Defining the 70 day cycles in category 1 animals as resulting from persistent corpora lutea is not an adequate explanation because these interovulatory intervals were too regular. Persistent corpus luteum activity in mares without uterine anomalies or infections is characterised by highly variable LP lengths ranging between 35 and 95 days. Conversely, the presence of an inflammatory uterine infection generally reduces progesterone concentrations during dioestrous and causes early regression of the corpus luteum. Evidence of intrauterine fluid accumulation has been identified using ultrasound twice during early embryonic resorption in one 33-year old white rhinoceros. The two conceptions observed by these authors were characterised by interovulatory intervals of ca. 11-12 weeks. Early embryonic death in both pregnancies occurred 28 days post ovulation, but faecal progestagens were elevated for ca. 44 days. This study demonstrates that category 2 animals can conceive, whereas the fertility potential of category 1 females remains to be determined.

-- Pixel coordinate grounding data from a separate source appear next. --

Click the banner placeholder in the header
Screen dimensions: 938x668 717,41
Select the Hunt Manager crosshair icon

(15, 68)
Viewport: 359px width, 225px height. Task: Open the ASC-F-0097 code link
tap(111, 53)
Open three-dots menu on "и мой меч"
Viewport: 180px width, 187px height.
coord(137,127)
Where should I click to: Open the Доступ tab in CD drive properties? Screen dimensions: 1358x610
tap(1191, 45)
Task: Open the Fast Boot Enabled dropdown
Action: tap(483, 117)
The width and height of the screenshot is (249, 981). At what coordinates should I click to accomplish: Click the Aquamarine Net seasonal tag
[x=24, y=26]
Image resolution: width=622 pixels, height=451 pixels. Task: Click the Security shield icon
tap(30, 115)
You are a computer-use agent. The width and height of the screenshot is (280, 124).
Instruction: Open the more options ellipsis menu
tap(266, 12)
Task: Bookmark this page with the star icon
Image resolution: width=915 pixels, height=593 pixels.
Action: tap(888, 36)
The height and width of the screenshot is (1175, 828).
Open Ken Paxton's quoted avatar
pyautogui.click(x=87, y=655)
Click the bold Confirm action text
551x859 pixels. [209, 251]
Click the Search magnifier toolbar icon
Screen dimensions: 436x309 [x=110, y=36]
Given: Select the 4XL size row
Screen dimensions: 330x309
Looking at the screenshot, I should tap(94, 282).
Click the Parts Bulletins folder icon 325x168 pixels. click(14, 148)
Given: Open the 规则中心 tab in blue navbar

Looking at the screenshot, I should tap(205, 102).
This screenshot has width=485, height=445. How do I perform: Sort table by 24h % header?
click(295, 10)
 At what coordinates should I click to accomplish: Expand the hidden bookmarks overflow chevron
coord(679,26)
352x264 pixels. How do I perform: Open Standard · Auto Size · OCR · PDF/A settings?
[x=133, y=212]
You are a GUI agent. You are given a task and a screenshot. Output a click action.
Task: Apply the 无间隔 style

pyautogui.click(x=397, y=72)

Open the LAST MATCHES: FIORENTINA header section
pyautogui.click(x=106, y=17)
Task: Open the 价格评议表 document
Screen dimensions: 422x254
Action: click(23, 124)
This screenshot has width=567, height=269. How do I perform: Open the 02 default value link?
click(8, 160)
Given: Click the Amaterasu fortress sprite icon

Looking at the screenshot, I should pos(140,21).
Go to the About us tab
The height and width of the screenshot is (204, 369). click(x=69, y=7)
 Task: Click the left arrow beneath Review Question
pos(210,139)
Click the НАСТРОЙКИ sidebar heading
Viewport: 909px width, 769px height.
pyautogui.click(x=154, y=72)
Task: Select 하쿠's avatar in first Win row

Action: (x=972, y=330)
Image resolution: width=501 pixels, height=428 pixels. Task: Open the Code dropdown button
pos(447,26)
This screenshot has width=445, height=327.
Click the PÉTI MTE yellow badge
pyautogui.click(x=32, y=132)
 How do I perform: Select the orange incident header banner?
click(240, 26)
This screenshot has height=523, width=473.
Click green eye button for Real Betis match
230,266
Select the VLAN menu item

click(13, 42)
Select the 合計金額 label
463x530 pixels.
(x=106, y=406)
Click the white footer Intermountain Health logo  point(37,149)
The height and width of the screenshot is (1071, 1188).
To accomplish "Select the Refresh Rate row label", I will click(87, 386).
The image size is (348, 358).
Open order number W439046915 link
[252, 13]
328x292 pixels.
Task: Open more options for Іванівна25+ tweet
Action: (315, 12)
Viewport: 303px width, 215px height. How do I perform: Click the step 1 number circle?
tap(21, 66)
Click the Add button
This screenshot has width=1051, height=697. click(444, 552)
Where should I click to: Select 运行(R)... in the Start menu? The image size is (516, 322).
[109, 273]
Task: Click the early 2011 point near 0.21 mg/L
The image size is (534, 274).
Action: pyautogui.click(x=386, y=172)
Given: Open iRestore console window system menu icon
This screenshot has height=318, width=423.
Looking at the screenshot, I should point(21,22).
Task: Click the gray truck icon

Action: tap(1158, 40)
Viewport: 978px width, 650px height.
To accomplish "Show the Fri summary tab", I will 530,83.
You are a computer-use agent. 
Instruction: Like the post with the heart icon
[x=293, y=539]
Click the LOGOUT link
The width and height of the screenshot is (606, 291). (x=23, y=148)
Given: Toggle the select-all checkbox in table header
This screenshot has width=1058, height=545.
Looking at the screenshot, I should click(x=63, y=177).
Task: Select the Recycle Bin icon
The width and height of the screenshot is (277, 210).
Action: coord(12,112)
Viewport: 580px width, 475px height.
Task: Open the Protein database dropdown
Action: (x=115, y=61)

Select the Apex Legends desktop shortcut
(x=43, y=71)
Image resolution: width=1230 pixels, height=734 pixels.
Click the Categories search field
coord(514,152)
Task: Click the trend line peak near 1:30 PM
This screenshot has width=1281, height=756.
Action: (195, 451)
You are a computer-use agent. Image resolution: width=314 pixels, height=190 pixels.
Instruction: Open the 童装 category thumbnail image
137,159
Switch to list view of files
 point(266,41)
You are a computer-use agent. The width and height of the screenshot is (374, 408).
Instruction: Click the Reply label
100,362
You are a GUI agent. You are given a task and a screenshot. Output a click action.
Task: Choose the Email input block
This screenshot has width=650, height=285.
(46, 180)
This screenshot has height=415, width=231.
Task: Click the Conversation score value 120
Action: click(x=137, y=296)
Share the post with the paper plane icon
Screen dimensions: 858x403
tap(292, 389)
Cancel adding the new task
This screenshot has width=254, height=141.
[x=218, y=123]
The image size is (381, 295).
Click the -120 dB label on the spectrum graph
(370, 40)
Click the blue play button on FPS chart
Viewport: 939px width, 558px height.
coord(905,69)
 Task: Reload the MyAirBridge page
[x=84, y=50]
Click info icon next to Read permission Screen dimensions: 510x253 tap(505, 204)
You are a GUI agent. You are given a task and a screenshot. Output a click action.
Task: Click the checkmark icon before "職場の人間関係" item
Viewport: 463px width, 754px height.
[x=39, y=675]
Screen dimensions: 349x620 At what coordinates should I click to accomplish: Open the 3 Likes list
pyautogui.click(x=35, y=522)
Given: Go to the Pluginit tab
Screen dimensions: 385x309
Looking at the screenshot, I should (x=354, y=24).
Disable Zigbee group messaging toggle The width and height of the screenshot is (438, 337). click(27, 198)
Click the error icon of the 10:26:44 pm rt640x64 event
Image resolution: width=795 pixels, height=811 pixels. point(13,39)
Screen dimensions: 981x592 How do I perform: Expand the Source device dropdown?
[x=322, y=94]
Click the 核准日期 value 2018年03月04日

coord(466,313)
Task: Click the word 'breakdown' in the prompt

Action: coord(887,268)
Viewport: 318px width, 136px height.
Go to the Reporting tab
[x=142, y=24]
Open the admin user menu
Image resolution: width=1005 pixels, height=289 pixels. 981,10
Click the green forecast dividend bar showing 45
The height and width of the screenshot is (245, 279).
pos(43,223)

In the study of Radcliffe et al. (1997) the first 3 months of evaluation were characterised by short luteal phases with low faecal progestagen concentrations and no ovulations. Instead, the ovary contained a large follicle with luminal fibrous bands, which disappeared gradually analogous to an equine haemorrhagic follicle. In another study, a persistent follicular cyst-like structure was monitored by rectal ultrasonography over a 34 day observation period in one white rhinoceros (Adams et al., 1991). Again, no ovulation occurred and no corpus luteum was observed. These findings suggest that category 3 and 4 animals could have cystic structures that may or may not become luteinized. Results of these and the present studies also suggest that anovulation may be a major problem in the captive white rhinoceros population. Animals in categories 1 and 2 were apparently the only animals in which ovulation occurred regularly, whereas nearly two-thirds of the remaining animals (category 3 and 4 animals) did not ovulate.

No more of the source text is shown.